But let’s back up a little bit. Two years is a long time, and a lot has changed for Rogers since that fateful NYU masterclass. “Alaska” pegged her as a certain thing, which her subsequent EP Now That the Light Is Fading was all too keen to confirm. Think of it as Fleet Foxes by way of Flume. It’s incredible stuff, but it also cements her as the “folky dance girl.”
It’s a mistake to think Rogers is driven by a particular sound though. She’s less a musician than she is an alchemist, blending elements into a statement wholly her own.
So she went away after that EP and concocted a killer statement of a debut.

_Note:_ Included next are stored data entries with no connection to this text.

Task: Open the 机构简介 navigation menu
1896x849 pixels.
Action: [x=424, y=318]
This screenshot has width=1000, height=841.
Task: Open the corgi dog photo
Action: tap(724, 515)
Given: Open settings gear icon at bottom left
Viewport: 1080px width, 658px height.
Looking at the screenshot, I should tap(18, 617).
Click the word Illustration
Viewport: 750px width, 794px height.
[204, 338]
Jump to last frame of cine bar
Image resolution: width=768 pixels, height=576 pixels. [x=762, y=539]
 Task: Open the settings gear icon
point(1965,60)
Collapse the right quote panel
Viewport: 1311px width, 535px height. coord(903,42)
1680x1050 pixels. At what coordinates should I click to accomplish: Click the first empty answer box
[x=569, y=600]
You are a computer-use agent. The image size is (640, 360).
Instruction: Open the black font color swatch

Its sound is just as varied as it is familiar, a glorious contradiction that could only come from an artist obsessed with making music indebted to no one but herself.
If alchemy is the game, then Heard It in a Past Life deserves a cocktail in the same vein. Something both familiar and new that takes a bit of innovation on our part. Good thing I have just the experiment for us. Please brew responsibly.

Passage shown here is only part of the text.